Description: The DOJ Notice of Proposed Rulemaking (NPRM), “Provisions Pertaining to Preventing Access to U.S. Sensitive Personal Data and Government-Related Data by Countries of Concern or Covered Persons,” (DOJ-NSD-2024-0004) aims to safeguard sensitive U.S. personal- and government-related data from countries of concern or covered persons, emphasizing national security and data protection. MRCT Center comments highlighted the need to balance these security measures with global health priorities, recommending explicit public health and research exemptions, alignment with international standards, refined definitions, and transparent compliance to support access to health-related data and the advancement of science, medicine, and individual and public health. 

Public Comments submitted: “Diversity Action Plans to Improve Enrollment of Participants from Underrepresented Populations in Clinical Studies FDA-2021-D-0789”

Public Comments

Comments provided on: September 25, 2024

Comments provided to: U.S. Food and Drug Administration

Description: The MRCT Center comments point to the need for greater transparency on the timing of FDA feedback and the criteria the FDA is using to assess the community engagement, site selection, recruitment, enrollment, and retentions plans in DAPs (both for domestic and for global trials). We also recommend clarifying whether DAPs are required for Phase 3 trials for both new and previously approved products, how to operationalize a “do no harm” approach in enrollment goals (that may involve global trial participants), and when it may be appropriate to disaggregate US enrollment goals/data from global enrollment goals/data. To improve the final guidance, the comments suggest a framework similar to the April 2022 draft, starting with an epidemiological overview and guiding organizations in developing effective diversity strategies.

Public Comments submitted: “Evolving the Network of the National Library of Medicine NOT-LM-24-001”

Public Comments

Comments provided on: August 30, 2024

Comments provided to: National Institutes of Health

Abstract: The MRCT Center recently submitted comments to the National Library of Medicine (NLM) in response to the “Evolving the Network of the National Library of Medicine” initiative (NOT-LM-24-001), emphasizing the importance of enhancing health literacy through better access to clinical research information. Key recommendations included expanding MedlinePlus to include more content related to clinical trials, integrating plain language definitions into ClinicalTrials.gov, and providing aggregate study results in plain language for participants. The MRCT Center also suggested improvements to ClinicalTrials.gov that would allow current participants to access updates on study progress and individual results and harmonize study-specific data elements to facilitate cross-study comparisons. These recommendations aim to improve public engagement, transparency, and trust in the clinical research ecosystem.
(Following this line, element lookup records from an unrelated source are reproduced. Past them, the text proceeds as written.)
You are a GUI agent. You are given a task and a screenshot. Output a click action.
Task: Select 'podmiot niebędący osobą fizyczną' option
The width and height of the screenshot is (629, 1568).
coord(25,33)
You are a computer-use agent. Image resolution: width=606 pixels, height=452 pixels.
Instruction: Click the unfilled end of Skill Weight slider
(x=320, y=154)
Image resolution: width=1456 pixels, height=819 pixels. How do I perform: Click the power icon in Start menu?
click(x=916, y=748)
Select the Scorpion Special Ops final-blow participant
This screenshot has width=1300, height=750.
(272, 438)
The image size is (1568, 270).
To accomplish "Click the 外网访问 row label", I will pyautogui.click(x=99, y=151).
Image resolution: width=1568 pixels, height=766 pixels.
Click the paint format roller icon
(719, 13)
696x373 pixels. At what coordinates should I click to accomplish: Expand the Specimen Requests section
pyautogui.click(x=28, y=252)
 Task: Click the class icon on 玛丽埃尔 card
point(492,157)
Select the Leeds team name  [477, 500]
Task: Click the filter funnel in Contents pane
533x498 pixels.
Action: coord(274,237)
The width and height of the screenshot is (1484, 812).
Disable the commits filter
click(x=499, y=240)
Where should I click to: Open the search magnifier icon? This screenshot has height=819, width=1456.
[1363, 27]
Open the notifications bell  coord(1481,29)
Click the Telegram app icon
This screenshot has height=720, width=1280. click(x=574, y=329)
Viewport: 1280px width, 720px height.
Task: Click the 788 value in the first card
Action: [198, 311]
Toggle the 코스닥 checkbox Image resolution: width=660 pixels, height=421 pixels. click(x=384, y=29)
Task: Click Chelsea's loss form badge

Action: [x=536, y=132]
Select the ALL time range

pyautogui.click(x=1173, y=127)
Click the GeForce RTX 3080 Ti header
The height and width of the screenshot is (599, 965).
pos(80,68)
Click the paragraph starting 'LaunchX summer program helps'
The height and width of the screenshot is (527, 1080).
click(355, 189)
Public Comments submitted: “Strategies for Maximizing Public Engagement in NIH Supported Clinical Research”

Public Comments

Comments provided on: August 9, 2024

Comments provided to: National Institutes of Health

Description: The MRCT Center submitted public comments on the NIH Request for Information regarding Strategies for Maximizing Public Engagement in NIH Supported Clinical Research (NOT-OD-24-133). The MRCT Center recommended that NIH encourage researchers and their institutions to establish continuous and bilateral relationships with the communities where they intend to conduct research prior to, during, and after the research. Researchers should cultivate bi-directional partnerships with the communities, budget for those activities, and provide training. Several of our collaborators with meaningful lived experiences, including study participants, patient advocates, and clinical researchers, contributed to the response.